Dean got out of the truck and stomped in through the garage. He heard Lisa banging around in the kitchen, spoons on pans, saucepan lids clanking, and then silence. "It's just me!" he called out, and the sounds resumed.

When he got off shift at the construction site, he'd stand in the garage and take off anything he didn't need to wear inside, boots and over-shirts mostly, stripping down to jeans, socks and his t-shirt. Lisa joked that you could've written things in the dirt on him, and she was right. It was filthy work, but it paid okay, and the supervisors didn't ask questions about why someone with freckles was named "Rodrigo Suarez."

He was leaning against the wall, toeing off his remaining work boot when he heard it: an insistent little metallic vibration. Looking around the garage at the usual suspects (wondering if Ben had been messing around and forgot to unplug something), he walked toward the sound. It wasn't the big rolling toolbox. It wasn't one of the storage boxes. It wasn't the empty microwave container that Dean had been using as a makeshift catch-all for junk.

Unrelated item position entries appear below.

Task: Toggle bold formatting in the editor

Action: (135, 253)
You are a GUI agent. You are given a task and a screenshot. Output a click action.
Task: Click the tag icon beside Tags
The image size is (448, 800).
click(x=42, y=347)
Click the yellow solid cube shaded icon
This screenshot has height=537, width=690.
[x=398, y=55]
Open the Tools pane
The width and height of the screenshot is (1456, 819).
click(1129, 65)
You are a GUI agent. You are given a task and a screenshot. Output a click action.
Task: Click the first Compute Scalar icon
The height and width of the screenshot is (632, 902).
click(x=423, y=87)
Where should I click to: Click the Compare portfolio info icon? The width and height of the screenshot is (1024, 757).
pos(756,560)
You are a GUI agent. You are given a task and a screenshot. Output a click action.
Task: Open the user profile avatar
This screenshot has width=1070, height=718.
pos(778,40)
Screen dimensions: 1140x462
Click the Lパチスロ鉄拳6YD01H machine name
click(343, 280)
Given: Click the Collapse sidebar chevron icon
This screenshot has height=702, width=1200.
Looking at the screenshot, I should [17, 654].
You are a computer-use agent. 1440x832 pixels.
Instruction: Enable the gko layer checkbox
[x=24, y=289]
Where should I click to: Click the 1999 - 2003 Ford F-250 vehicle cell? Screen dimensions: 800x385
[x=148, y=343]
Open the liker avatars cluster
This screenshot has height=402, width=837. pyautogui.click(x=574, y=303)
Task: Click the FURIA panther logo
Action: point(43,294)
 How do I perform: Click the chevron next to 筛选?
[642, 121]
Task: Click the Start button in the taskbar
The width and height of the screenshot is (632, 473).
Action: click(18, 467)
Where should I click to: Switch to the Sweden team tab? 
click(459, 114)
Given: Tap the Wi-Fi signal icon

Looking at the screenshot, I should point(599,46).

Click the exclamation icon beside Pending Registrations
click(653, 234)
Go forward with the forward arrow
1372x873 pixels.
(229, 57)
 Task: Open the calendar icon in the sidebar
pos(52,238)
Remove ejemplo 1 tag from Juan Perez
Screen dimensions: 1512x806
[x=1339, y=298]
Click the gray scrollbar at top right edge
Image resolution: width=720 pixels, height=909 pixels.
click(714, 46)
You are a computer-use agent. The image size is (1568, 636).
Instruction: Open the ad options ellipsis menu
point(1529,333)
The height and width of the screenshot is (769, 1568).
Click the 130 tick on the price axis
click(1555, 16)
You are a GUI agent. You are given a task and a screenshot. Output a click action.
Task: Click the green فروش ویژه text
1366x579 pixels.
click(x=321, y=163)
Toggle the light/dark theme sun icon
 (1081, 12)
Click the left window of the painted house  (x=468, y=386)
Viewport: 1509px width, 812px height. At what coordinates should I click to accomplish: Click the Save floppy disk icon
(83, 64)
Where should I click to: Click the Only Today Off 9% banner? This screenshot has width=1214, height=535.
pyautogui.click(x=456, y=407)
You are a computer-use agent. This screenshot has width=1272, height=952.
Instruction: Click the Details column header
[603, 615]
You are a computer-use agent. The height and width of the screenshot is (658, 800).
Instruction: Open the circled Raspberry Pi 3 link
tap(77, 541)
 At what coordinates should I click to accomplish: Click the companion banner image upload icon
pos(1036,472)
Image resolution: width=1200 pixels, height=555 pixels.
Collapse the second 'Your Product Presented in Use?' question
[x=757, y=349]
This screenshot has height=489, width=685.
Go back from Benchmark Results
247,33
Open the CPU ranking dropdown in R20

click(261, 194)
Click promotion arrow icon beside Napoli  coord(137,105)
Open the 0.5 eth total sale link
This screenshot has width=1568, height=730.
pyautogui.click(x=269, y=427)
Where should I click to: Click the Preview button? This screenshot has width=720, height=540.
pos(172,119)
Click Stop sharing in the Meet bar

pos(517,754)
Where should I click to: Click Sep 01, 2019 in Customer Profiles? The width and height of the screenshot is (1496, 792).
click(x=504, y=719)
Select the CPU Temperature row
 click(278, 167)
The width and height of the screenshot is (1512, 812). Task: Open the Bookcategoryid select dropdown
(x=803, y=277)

Dean's jaw went stiff, wondering if it was the car. Even though the car was always the first thing he laid eyes on when he walked in, he hadn't taken off the tarp in the three months he'd been at Lisa's. Maybe something in the trunk? He went over a mental inventory of what he'd last seen in there but couldn't think of anything.

As he stood there, he realized the sound was behind him, on one of the little workbenches he'd set up for himself. His "man cave," Lisa jokingly called it. He didn't actually work there, but he hung a mechanic's light from one of the rafters and read. If Lisa thought he was out there fixing things and _not_ finding out everything he could about Hell, that was fine. It was quiet back here. It was also the best position for Dean to monitor the other two access points into the house: the front through the open garage door and the back through the little ventilation window.

Right now there was a power strip on his work bench, plugged into an orange extension cord. A cell phone was sitting on a red shop rag, plugged into an adapter.

Lisa opened the door. Cooking, lemon cleanser and candle smells came out with her. She was still in her instructor get-up from the gym, her dark hair piled on top of her head. "You okay out here? I made dinner."

Dean half-turned to look at her, trying to think of harmless conversation to make, but nothing would come out of his mouth. She stepped around the toolbox to peer at the workbench. "Oh, I found that in one of the closets today when I was looking for Ben's baseball stuff. It worked with my charger so I thought maybe we could give it to him? We've been talking about getting him a phone and you're not using…"

He'd turned toward her, and despite his best efforts, whatever was happening to his face had stopped her. His voice came out too low, like it was congested. "Yeah… it's just one of my extra phones."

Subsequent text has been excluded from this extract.